Japan said Friday that North Korea posed a more serious threat to its national security than “ever before,” as nuclear-armed Pyongyang rattles its neighbors with repeated missile tests and belligerent rhetoric.

In its annual white paper – a rundown of the most pressing military threats and plans to ensure stability – Japan’s defense ministry made a case for a significant hike in domestic defense spending as the world enters “a new era of crisis.”

While China’s growing military might and Russia’s invasion of Ukraine were major focuses of the white paper, North Korea also ranked as a key concern for Japan.

“North Korea’s military activities pose an even more grave and imminent threat to Japan’s national security than ever before,” the document said.

“It is believed that North Korea has the ability to attack Japan with nuclear weapons fitted to ballistic missiles.”

The white paper, approved by the cabinet of Prime Minister Fumio Kishida on Friday morning, comes as North Korea ramps up the frequency of its missile tests.

North Korean state media on Thursday released photos of Kim Jong Un giving Russia’s defense minister a tour of the country’s newest and most advanced weaponry, including intercontinental ballistic missiles and previously unseen military drones.

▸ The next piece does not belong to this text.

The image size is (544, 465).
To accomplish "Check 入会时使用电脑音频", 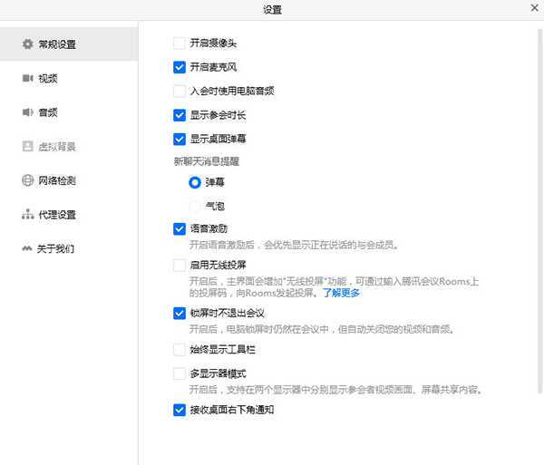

Russia, another historic ally of North Korea, is one of a handful of nations with which Pyongyang maintains friendly relations.

Kim has been steadfast in his support for Moscow’s invasion of Ukraine, including, Washington says, supplying rockets and missiles – a charge Pyongyang has denied.

Pyongyang’s recent weapons tests – the latest was on Monday – come as Tokyo, Seoul, and Washington increase military cooperation to counter the North’s growing nuclear threats and China’s influence in the region.

The white paper said China’s military activities posed “an unprecedented and the greatest strategic challenge” to Japan while reiterating that joint military drills with Russia were also a concern.

China regularly sends government ships to islands in dispute with Tokyo while also conducting naval drills in waters including in the Pacific, raising alarm in Japan and area nations.

Beijing has not condemned Russia’s invasion of Ukraine, with many leading democracies fearing China may also move to aggressively take over Taiwan.

“The international community is facing its greatest trial since World War II and we have entered a new era of crisis,” Defense Minister Yasukazu Hamada said in the document.

The white paper reiterated Tokyo’s commitment to boost its military spending and capacity.

For decades, Japan has capped military spending at around one percent of GDP.

But late last year, Kishida’s government approved a plan to increase defense spending to two percent of GDP by fiscal year 2027, to around 11 trillion yen ($78.7 billion).